Pekerjaan itu juga dijalani warga keturunan China yang ada di kampung-kampung lain di Kepulauan Aru. Hanya warga China di Dobo saja yang biasanya berdagang dengan membuka toko atau kios.

Bahasa mereka juga sama seperti warga Aru lainnya. Jarang di antara warga keturunan yang masih bisa berbahasa Mandarin. Rumah mereka pun hampir sama dengan rumah warga lainnya, tak ada pernak-pernik khas China.

Namun, sejumlah tradisi Tionghoa tetap dilakukan sebagian warga keturunan meski mereka telah memeluk agama Kristen, seperti membakar hio untuk menghormati leluhur atau membangun makam dengan ukuran besar. Kumpul-kumpul dengan sesama warga Tionghoa pun masih dilakukan walau sangat jarang.

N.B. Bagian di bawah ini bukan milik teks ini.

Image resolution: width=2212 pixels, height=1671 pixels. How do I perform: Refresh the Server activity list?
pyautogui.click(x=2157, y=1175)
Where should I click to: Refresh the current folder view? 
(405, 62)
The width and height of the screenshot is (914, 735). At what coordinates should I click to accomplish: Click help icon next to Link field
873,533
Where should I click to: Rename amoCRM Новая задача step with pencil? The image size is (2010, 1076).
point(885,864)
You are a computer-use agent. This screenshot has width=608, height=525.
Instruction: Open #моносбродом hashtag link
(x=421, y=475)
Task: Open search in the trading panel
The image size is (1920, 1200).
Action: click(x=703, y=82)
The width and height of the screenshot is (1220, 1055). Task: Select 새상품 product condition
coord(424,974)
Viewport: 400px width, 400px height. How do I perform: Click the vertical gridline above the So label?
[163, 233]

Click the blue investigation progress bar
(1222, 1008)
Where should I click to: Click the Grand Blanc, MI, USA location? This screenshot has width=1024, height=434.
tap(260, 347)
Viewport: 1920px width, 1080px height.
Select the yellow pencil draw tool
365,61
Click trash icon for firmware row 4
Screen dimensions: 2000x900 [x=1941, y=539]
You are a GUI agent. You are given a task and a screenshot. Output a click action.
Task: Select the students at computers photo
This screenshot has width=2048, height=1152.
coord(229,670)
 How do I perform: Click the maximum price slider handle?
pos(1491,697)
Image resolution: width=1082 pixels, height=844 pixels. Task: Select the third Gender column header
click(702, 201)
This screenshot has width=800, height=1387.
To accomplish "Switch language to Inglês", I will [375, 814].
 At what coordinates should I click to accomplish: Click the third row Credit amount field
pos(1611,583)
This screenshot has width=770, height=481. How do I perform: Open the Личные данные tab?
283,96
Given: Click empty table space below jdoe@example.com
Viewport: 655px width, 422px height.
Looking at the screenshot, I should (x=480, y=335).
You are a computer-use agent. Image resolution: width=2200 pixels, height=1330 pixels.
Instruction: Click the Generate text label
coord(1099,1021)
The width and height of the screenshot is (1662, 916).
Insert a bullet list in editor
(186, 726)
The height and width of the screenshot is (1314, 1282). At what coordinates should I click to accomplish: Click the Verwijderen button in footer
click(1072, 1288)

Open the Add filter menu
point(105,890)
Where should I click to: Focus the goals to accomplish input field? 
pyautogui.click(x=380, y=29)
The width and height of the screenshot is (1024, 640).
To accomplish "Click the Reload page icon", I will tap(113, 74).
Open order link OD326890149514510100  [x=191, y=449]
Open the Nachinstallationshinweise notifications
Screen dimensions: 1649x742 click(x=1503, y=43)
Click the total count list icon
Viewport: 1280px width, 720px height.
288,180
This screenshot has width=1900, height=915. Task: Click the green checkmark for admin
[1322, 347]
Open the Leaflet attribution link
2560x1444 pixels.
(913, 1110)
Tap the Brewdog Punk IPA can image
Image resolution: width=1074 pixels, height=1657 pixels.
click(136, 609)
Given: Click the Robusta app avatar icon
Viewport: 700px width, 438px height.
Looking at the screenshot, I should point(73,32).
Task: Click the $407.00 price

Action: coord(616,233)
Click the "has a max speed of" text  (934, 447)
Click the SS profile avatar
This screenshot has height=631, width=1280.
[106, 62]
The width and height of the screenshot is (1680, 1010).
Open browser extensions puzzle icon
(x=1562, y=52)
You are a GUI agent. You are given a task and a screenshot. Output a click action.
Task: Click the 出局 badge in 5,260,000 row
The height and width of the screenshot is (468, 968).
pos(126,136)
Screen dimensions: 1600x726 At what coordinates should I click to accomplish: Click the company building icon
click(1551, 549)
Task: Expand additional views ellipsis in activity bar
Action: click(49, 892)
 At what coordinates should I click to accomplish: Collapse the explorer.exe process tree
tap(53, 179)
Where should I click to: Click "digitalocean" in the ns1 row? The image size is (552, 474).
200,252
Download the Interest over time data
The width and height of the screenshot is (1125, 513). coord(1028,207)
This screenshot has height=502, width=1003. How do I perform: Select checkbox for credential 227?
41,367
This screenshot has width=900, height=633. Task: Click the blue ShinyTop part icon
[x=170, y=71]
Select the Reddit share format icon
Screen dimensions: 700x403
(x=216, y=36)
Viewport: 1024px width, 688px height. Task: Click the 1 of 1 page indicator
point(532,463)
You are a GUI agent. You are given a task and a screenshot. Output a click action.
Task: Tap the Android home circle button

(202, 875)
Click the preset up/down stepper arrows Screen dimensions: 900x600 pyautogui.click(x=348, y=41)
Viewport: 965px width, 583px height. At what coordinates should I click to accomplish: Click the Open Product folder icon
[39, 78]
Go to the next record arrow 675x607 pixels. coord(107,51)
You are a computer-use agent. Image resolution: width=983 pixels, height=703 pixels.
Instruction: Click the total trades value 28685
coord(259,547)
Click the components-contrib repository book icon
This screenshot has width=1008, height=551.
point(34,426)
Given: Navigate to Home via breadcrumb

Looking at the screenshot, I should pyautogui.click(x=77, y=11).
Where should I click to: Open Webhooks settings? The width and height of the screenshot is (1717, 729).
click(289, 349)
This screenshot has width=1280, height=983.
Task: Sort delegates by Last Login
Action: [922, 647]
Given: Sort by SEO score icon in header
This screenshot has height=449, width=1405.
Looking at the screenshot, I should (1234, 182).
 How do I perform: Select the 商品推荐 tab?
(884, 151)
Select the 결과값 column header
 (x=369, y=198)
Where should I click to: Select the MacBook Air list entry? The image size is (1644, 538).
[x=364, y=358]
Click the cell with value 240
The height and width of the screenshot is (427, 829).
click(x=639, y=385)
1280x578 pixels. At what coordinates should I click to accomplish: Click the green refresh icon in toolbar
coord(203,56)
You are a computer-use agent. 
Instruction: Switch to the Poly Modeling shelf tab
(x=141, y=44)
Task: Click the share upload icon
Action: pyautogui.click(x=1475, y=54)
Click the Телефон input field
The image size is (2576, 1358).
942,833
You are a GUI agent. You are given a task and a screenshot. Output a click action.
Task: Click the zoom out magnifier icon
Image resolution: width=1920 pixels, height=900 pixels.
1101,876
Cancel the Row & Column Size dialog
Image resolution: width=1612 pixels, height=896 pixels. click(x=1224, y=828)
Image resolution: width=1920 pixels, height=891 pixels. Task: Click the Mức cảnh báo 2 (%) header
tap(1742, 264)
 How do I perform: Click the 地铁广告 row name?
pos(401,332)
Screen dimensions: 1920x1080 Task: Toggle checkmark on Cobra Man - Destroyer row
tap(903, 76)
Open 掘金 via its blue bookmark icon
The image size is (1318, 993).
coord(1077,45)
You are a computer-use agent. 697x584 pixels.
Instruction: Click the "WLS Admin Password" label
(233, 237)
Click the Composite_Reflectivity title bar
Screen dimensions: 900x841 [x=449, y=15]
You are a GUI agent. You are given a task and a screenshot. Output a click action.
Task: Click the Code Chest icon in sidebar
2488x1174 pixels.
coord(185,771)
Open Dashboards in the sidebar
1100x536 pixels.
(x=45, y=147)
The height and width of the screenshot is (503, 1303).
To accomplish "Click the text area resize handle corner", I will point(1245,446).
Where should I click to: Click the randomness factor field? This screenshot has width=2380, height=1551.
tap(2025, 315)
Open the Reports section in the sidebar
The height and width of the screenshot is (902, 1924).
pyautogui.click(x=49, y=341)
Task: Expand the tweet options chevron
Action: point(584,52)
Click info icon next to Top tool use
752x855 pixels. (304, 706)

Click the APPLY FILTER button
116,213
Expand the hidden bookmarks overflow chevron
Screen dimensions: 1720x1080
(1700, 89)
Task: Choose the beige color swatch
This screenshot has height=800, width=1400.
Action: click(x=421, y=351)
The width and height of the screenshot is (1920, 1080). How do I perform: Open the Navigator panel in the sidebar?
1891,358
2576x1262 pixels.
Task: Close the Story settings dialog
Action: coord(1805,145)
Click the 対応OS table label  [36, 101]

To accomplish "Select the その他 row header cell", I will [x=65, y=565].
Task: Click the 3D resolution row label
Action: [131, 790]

"Kumpul-kumpul biasanya di Dobo," kata Martenci yang mengaku belum pernah bepergian keluar dari Kepulauan Aru. Ini pula yang membuat ia tak memiliki keinginan menelusuri jejak leluhurnya, apalagi kembali ke negeri leluhurnya.

Jejak China di Kepulauan Aru juga mudah ditemukan di Dobo. Di kota ini juga ditemukan kawasan pecinan yang disebut masyarakat setempat sebagai Kampung China. Kampung ini berada di dekat pelabuhan dan menjadi pusat ekonomi di Aru.

Walau namanya Kampung China, seluruh bangunan di wilayah itu sama seperti bangunan lainnya di Dobo, bangunan sederhana khas pelosok Indonesia timur, yaitu berdinding batu dan beratap seng. Hanya sebuah kelenteng sederhana yang terkunci rapat yang menandakan ada warga Tionghoa di daerah itu.

Kapan kedatangan pasti mereka ke Aru, tak ada data pasti. Boy Alexander Darakay dalam Orang Cina di Aru (2012) menulis berbagai kemungkinan kedatangan orang China di Aru, mulai dari zaman Dinasti Han (206 Sebelum Masehi-24 Masehi) yang mengabarkan pelayaran orang China mencari mutiara ke Aru atau sebutan Janggi oleh pedagang Sriwijaya yang merujuk pada Papua dan anggapan Aru bagian Papua.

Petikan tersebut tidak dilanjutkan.